>>>>
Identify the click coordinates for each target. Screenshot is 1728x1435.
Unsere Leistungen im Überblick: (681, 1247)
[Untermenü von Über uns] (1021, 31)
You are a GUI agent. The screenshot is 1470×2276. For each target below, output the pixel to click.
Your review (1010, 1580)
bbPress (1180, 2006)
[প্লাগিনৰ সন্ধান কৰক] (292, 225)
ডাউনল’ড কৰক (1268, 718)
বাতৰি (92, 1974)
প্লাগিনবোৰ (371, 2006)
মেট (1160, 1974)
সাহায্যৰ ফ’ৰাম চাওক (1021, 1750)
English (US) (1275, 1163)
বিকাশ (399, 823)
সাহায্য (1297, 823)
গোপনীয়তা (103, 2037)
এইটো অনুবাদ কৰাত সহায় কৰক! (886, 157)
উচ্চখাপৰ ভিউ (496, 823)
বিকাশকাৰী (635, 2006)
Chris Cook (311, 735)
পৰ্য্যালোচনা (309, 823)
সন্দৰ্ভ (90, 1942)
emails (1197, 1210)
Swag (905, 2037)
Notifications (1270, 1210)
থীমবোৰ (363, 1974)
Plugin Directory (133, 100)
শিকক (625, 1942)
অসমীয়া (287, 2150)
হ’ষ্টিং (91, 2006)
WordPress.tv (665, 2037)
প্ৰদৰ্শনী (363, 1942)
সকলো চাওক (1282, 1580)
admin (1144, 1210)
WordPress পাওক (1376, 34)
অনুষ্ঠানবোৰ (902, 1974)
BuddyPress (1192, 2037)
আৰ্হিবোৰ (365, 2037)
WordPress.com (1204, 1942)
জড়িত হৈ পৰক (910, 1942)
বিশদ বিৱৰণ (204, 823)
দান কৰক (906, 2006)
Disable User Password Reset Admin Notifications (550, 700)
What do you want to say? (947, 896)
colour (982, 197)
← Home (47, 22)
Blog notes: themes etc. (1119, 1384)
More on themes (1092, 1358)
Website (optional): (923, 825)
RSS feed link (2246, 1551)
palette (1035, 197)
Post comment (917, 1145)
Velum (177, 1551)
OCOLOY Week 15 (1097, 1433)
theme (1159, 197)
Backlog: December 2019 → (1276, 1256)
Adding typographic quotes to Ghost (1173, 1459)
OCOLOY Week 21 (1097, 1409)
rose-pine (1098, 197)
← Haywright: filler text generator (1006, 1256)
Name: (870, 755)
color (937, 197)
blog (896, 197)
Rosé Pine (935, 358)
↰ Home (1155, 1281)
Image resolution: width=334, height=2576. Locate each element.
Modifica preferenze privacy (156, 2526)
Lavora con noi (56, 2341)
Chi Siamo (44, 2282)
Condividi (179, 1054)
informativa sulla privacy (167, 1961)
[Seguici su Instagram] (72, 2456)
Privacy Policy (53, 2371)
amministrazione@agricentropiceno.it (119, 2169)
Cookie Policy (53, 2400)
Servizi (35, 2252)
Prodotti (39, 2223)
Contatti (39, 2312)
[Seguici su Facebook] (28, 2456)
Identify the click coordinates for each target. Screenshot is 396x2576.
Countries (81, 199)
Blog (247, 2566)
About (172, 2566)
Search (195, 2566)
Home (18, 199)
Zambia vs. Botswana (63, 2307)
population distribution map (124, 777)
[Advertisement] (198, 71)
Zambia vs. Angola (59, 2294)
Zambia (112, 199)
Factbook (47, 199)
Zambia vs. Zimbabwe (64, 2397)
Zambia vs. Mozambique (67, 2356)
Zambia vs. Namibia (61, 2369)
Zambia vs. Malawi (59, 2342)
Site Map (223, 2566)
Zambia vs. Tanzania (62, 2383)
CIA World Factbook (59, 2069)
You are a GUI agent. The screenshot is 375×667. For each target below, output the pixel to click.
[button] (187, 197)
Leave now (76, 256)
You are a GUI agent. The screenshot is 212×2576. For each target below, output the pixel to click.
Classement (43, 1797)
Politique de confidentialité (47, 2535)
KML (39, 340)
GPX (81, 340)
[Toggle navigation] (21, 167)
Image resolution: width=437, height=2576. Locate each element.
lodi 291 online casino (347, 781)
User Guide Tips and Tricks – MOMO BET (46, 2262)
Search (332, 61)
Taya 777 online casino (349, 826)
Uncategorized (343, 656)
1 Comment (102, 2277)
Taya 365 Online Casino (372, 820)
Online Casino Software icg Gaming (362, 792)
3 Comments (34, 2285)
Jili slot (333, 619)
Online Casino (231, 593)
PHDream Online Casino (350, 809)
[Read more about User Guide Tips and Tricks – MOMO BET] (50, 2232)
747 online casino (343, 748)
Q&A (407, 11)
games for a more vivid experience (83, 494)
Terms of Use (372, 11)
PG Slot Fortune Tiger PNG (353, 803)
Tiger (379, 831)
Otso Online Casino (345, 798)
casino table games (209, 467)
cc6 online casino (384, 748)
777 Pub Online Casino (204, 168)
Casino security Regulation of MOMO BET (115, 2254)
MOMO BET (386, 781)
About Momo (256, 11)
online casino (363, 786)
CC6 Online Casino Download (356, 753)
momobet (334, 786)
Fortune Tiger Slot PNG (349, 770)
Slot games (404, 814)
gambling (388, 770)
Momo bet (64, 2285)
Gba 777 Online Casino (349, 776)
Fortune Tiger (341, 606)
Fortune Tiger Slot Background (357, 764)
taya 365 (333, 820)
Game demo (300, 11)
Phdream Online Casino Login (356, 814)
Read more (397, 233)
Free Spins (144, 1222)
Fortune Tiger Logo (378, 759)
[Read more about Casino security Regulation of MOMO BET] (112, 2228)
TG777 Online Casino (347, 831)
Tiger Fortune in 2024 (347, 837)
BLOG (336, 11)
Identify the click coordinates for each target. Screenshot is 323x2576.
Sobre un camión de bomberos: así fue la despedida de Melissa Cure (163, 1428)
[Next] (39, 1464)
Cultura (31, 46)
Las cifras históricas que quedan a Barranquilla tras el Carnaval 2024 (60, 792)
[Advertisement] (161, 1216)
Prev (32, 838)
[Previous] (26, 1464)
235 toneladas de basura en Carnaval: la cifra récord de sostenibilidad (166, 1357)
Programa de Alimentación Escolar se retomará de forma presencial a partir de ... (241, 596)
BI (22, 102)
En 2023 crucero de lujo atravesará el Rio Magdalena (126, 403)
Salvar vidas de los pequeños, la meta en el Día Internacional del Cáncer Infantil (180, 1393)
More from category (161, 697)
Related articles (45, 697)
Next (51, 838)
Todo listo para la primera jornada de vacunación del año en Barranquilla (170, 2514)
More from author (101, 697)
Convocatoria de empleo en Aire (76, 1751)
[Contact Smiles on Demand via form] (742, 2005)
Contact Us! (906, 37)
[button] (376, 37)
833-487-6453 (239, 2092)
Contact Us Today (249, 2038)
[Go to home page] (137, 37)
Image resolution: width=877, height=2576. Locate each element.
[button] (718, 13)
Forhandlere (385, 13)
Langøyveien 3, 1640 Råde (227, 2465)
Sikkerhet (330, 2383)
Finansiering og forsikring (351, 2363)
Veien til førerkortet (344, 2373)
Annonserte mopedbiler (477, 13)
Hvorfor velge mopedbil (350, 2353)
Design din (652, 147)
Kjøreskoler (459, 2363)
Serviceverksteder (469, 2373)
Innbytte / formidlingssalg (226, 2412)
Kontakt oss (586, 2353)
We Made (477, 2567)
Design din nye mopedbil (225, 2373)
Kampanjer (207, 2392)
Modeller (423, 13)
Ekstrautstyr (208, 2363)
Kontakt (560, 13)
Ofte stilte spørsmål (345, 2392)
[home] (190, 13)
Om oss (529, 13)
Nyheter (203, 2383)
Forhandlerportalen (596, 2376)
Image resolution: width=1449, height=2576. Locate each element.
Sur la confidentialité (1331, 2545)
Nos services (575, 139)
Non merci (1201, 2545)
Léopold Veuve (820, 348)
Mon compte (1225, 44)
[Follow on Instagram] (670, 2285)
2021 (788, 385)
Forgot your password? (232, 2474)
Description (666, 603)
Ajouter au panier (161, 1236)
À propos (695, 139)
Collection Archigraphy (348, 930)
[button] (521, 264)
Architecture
<<<<
§ **Required action**: Everything from the line with "Nos services (575, 139)" through the last line of the data is to be retyped verbatim, with no other text.

§ **Answer to this exercise**:
Nos services (575, 139)
Non merci (1201, 2545)
Léopold Veuve (820, 348)
Mon compte (1225, 44)
[Follow on Instagram] (670, 2285)
2021 (788, 385)
Forgot your password? (232, 2474)
Description (666, 603)
Ajouter au panier (161, 1236)
À propos (695, 139)
Collection Archigraphy (348, 930)
[button] (521, 264)
Architecture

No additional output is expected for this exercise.